Find all lines below containing the string "dimensions" and return them.

-- Information supplied follows --

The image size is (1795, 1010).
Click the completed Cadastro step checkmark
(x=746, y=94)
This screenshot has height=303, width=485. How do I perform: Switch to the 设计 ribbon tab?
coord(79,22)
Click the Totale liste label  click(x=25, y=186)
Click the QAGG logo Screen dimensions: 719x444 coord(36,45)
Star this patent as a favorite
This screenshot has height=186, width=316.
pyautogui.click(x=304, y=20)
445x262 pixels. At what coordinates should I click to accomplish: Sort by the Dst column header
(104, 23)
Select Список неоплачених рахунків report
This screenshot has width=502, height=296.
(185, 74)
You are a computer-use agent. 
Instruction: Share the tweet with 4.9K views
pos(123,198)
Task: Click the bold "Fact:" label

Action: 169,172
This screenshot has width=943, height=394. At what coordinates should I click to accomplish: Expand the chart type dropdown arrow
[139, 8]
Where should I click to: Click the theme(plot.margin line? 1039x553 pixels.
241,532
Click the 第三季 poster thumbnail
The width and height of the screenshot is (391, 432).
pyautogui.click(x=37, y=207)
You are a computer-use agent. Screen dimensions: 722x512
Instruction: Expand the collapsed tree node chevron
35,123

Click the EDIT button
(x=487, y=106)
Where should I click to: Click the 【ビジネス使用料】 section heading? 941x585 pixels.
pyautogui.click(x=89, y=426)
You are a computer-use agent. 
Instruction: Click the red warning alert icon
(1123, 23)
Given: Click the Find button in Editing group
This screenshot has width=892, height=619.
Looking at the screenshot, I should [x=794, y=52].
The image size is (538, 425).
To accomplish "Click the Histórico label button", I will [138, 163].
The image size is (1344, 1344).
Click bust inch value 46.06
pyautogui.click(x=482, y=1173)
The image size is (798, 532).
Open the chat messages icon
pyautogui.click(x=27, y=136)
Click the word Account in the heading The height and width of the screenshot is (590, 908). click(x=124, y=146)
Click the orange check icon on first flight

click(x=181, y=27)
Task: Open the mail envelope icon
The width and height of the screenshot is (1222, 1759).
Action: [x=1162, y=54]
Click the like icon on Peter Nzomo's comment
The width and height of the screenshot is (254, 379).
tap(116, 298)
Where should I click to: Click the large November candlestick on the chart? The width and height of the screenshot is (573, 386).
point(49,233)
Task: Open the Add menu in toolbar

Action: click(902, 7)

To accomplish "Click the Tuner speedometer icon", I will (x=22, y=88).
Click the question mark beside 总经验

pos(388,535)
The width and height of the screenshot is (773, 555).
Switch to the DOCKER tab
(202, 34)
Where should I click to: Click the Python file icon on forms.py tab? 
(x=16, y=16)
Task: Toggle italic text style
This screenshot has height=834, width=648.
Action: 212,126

-- Information supplied concluded --

Task answer>
Click the QAGG logo Screen dimensions: 719x444 coord(36,45)
You are a computer-use agent. Screen dimensions: 722x512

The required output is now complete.